Records:
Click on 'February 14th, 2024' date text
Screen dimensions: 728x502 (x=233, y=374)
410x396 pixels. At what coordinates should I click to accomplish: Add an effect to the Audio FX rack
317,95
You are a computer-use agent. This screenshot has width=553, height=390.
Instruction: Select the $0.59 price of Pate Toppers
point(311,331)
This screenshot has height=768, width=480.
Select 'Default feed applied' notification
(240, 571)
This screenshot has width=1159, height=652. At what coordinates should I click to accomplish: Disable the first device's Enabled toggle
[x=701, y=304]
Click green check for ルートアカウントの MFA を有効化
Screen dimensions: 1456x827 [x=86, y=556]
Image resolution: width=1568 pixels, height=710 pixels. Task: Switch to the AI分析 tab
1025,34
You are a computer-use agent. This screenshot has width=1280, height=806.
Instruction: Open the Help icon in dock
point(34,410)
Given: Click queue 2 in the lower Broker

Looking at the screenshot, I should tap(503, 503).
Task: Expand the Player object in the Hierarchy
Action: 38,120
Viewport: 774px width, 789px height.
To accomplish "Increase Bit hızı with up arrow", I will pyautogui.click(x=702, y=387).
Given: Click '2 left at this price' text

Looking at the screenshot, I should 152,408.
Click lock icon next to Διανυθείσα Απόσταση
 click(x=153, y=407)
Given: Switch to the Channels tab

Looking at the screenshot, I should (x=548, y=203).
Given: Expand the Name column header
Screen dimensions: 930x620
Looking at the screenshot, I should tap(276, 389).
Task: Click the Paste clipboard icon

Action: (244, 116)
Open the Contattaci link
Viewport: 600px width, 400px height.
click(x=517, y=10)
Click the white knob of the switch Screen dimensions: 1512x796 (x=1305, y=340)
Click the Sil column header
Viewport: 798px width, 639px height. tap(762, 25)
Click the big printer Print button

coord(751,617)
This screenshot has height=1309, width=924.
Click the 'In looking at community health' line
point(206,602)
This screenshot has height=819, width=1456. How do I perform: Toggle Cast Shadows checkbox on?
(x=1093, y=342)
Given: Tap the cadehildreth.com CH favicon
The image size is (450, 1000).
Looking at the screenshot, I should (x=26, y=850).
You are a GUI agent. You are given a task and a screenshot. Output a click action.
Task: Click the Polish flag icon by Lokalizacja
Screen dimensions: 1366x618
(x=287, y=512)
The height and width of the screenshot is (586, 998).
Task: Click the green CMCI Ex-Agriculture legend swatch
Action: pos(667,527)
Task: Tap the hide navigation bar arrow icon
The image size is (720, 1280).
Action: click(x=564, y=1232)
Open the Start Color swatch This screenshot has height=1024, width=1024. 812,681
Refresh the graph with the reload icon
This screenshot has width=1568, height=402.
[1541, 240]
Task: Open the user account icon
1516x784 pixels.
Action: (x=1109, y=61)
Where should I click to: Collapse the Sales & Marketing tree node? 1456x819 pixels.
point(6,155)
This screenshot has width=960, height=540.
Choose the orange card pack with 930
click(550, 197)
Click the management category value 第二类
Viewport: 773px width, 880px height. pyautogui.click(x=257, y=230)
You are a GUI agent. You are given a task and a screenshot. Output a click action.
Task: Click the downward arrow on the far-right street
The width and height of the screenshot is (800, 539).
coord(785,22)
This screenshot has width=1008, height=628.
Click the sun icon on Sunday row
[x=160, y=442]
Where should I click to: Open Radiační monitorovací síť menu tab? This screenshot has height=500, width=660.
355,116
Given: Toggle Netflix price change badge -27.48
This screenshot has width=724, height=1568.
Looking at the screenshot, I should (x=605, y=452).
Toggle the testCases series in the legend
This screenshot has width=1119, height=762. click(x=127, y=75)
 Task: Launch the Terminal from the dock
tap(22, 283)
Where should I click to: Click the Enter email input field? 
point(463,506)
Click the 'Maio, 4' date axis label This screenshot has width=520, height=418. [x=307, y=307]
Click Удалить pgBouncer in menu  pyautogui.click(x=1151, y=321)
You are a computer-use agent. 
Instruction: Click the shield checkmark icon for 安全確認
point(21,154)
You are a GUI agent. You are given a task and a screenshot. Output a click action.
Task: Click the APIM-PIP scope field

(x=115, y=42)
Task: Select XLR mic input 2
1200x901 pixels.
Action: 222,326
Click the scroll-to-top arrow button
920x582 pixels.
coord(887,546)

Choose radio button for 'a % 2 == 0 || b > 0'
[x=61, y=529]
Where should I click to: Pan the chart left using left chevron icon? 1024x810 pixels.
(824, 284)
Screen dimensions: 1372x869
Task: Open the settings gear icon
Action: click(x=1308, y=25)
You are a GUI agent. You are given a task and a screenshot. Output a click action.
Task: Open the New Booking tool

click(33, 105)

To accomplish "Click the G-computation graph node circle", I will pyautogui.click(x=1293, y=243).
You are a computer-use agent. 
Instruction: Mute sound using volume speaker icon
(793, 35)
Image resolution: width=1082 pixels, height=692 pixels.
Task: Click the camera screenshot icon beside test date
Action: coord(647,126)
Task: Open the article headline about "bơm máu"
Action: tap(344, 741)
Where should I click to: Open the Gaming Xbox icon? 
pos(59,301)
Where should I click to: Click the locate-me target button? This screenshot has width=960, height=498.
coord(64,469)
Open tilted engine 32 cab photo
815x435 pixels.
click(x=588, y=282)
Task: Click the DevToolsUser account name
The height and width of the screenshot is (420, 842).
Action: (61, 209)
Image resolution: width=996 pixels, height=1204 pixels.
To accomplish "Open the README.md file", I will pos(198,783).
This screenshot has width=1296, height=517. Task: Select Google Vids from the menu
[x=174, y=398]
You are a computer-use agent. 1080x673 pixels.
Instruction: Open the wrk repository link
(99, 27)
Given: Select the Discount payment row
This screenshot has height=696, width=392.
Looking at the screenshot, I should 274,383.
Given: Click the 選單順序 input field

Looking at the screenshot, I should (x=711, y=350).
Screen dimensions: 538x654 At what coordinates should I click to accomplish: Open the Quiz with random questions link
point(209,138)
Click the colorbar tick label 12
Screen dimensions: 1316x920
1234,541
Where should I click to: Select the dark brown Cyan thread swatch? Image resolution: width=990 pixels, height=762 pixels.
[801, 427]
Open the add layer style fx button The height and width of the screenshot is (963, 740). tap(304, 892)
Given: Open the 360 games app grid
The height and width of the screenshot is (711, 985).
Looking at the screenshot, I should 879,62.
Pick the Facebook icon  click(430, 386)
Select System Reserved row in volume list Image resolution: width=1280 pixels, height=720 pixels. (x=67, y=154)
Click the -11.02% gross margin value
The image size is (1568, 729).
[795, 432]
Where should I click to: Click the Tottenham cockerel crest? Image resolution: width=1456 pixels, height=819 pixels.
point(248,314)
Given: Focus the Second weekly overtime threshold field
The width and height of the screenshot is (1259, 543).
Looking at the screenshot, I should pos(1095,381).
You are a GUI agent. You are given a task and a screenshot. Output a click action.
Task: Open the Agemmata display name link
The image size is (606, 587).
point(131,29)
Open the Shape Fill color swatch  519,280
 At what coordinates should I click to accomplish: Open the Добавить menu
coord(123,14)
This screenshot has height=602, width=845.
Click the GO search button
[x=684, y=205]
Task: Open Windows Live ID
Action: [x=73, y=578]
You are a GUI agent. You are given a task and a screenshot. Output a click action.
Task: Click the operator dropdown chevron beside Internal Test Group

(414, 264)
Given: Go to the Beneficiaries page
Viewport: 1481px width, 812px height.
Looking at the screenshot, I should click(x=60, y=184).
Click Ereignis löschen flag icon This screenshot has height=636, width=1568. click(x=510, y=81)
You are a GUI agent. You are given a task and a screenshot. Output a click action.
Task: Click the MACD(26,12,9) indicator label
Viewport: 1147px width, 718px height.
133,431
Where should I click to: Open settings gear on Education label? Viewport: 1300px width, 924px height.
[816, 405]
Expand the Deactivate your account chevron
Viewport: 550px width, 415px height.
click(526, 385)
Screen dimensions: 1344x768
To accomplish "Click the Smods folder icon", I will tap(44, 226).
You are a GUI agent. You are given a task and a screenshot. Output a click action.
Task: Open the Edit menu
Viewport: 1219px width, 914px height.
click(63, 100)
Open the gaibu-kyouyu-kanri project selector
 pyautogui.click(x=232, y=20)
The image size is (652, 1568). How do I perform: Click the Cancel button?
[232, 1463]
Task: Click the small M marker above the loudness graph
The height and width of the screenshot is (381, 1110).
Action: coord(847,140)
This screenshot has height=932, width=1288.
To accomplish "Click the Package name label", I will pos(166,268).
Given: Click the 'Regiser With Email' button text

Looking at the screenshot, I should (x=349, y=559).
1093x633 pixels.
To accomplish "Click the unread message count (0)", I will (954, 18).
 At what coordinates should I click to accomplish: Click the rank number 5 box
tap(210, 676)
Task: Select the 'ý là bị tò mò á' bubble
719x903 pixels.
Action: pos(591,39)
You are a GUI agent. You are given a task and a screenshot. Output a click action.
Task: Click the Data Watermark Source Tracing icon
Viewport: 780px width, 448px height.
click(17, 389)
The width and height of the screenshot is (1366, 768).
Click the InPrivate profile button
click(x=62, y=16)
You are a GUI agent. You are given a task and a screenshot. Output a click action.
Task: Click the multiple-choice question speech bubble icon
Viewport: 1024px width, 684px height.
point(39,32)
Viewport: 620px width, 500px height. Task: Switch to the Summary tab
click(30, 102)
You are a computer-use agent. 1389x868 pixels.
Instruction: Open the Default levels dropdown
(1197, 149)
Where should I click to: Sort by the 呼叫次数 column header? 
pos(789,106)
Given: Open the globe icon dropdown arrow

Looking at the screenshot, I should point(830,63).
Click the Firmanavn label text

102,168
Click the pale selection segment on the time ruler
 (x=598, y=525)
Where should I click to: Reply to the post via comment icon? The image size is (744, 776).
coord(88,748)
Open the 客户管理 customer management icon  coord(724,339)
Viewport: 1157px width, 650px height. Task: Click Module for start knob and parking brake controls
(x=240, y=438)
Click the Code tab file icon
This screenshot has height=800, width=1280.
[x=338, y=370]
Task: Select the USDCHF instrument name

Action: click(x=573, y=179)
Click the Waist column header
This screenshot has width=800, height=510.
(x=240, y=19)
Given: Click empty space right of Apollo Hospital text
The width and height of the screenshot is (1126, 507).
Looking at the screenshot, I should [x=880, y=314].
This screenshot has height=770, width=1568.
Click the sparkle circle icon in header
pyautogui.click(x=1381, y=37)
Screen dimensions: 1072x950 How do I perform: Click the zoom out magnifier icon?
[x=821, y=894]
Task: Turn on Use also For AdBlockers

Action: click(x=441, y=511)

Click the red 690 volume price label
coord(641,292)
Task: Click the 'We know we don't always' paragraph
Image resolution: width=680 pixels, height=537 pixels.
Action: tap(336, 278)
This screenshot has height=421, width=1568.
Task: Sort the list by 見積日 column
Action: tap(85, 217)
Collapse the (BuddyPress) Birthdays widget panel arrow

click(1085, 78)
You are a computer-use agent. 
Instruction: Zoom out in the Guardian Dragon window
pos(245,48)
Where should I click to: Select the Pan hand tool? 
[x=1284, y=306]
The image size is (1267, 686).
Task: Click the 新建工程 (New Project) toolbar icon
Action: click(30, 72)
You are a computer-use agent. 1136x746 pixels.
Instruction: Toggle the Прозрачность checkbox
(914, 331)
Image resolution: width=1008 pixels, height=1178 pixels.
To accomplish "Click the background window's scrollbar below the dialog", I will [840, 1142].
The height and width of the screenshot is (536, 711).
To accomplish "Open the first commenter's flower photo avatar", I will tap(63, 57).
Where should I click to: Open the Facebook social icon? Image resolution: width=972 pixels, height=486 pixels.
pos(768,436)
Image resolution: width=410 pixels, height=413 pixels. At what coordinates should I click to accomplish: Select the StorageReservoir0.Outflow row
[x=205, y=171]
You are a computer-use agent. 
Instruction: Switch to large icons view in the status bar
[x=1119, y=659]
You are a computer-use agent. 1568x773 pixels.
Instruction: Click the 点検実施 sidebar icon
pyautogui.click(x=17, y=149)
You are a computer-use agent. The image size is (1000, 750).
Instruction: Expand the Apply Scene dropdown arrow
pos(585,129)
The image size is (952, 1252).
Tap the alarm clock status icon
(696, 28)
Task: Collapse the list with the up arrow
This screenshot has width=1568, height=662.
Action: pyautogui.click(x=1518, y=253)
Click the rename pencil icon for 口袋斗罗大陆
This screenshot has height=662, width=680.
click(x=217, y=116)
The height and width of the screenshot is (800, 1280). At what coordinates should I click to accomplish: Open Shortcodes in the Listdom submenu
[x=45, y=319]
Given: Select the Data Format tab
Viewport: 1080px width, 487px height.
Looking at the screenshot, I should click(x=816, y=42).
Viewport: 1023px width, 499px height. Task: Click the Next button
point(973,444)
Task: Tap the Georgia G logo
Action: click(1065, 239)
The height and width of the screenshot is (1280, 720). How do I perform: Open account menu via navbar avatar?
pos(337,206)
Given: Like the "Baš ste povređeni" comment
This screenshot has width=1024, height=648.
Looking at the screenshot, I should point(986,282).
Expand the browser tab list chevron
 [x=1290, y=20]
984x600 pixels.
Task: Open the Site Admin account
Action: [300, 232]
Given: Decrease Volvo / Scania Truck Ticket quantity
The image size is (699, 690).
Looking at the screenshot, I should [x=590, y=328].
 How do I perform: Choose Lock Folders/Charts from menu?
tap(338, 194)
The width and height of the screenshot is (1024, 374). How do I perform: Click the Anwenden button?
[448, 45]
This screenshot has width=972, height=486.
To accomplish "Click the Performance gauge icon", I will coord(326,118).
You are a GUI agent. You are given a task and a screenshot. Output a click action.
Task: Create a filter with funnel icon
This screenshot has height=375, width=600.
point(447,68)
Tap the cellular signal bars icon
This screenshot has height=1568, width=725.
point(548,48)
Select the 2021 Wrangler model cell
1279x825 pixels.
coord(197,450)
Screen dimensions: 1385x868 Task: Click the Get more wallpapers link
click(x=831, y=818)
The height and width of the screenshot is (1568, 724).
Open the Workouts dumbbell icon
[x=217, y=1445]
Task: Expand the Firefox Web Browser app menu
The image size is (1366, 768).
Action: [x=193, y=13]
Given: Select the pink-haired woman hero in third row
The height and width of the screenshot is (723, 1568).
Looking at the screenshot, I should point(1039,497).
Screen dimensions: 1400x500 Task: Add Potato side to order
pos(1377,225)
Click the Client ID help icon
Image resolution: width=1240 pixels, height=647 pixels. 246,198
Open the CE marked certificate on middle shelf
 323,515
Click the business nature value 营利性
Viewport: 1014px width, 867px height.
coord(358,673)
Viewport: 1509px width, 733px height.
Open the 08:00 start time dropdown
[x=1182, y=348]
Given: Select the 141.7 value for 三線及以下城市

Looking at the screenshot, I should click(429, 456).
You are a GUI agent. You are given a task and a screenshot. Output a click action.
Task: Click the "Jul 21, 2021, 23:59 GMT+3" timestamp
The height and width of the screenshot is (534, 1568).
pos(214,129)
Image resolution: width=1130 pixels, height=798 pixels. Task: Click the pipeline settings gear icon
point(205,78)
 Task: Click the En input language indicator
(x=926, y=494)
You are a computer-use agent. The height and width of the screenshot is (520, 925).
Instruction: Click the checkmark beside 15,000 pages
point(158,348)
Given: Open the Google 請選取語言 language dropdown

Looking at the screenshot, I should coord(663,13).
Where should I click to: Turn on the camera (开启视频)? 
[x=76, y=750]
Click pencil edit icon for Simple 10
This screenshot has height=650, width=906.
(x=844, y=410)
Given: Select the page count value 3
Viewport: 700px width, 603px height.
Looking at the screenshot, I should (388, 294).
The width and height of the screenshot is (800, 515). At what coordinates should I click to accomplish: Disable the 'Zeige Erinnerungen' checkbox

Your goal: Only the lines above starting with the one with "Open the 08:00 start time dropdown" and going through the one with "21, 2021, 23:59" are to be copied, word for word and with both ends kept.

Your response:
Open the 08:00 start time dropdown
[x=1182, y=348]
Given: Select the 141.7 value for 三線及以下城市

Looking at the screenshot, I should click(429, 456).
You are a GUI agent. You are given a task and a screenshot. Output a click action.
Task: Click the "Jul 21, 2021, 23:59 GMT+3" timestamp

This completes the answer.